Inflation sets fresh 40-year high: February CPI rises 7.9% over last year
U.S. consumers paid more for a variety of goods and services in February compared to the prior month and year, with prices climbing across the economy amid lingering supply and demand imbalances.
The Bureau of Labor Statistics' Consumer Price Index (CPI) rose 7.9% in February compared to last year, marking the fastest annual jump since 1982. This took out January's previous 40-year high rate of 7.5%, and matched consensus economist expectations, according to Bloomberg data.
On a month-over-month basis, consumer price increases also accelerated. The CPI rose 0.8% in February compared to January after increasing by 0.6% during the prior month.
A surge in energy prices was one of the key contributors to the latest red-hot CPI print. Even before Russia invaded Ukraine and raised concerns over global energy disruptions, oil and gas prices were on the rise, as demand for fuel oil and other energy products outstripped tight global supplies. In February, the energy index jumped 3.5% for the largest monthly rise since October. And over last year, the energy index was up 25.6%.
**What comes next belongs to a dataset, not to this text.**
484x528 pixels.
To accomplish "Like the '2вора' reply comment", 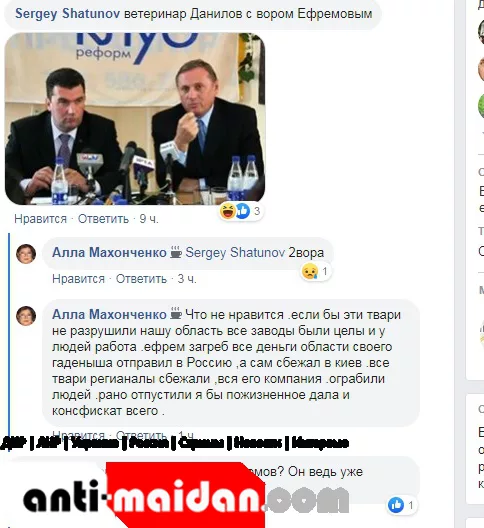I will click(78, 279).
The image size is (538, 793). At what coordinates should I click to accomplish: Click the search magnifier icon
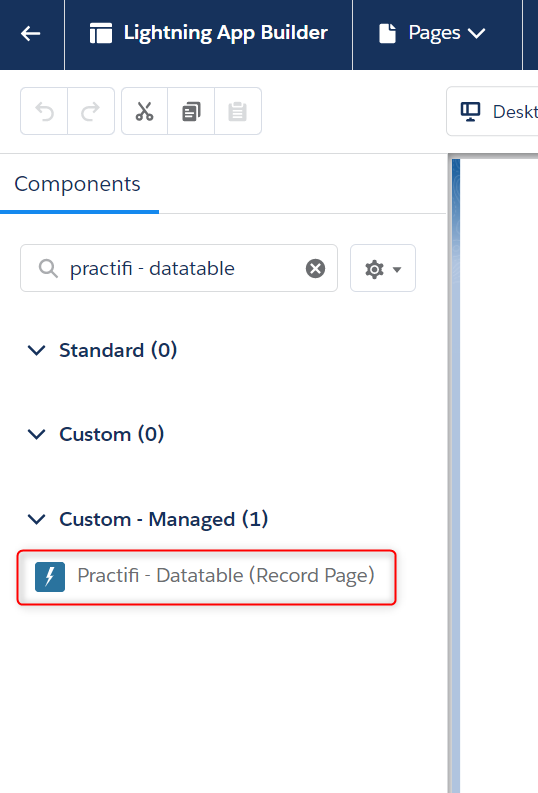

A further impact from the Russia-Ukraine crisis and extended jump in energy prices that has ensued will likely show up in the CPI data in March, given the invasion first began in late February. Since then, gas prices at the pump have jumped to record levels, and crude oil prices have climbed to 14-year highs and at least briefly topped $130 per barrel.
"Thursday's inflation data is continued confirmation that inflation is not transitory and has not peaked. Thursday's data is for February, which does not account for the early March spike in oil prices," Robert Schein, chief investment officer of Blanke Schein Wealth Management, said in an email Thursday morning. "We believe there will be even stronger inflation reports over the coming months, which suggests that the Federal Reserve needs to accelerate its rate hike plans, even with the renewed uncertainty that has emerged from the crisis in Russia and Ukraine."
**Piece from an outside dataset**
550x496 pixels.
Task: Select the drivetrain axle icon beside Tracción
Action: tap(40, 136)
In a statement Thursday morning, President Joe Biden pointed to Russia's war in Ukraine as a main contributor to the latest jump in prices.
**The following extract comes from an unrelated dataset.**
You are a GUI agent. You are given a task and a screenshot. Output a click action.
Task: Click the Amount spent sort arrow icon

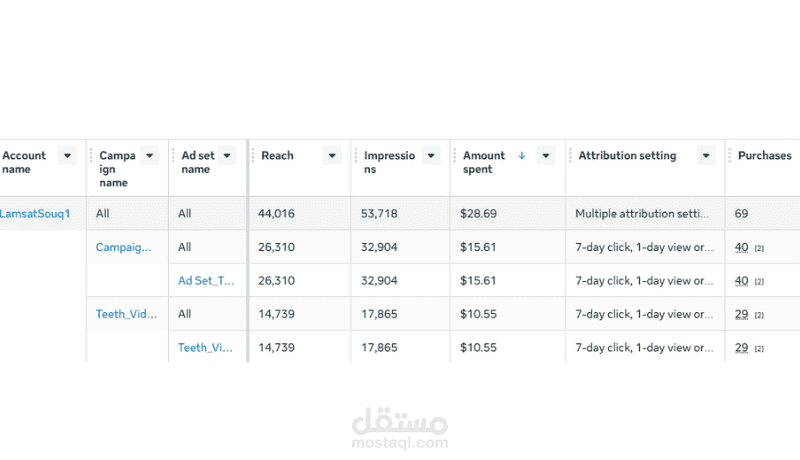click(x=522, y=155)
"Today’s inflation report is a reminder that Americans‘ budgets are being stretched by price increases and families are starting to feel the impacts of Putin’s price hike," Biden said. "A large contributor to inflation this month was an increase in gas and energy prices as markets reacted to Putin’s aggressive actions. As I have said from the start, there will be costs at home as we impose crippling sanctions in response to Putin’s unprovoked war, but Americans can know this: the costs we are imposing on Putin and his cronies are far more devastating than the costs we are facing."
Russia's isolation from other global economies has also driven volatility across agricultural commodities including wheat — for which Russia is the world's largest exporter — and added the specter of a further jump in food prices.
In February, the food price index rose 1% month-on-month, also picking up slightly from January's 0.9% rise. This was driven in turn by prices for food at home, which rose 1.4% and brought the annual increase in this index up to 8.6%.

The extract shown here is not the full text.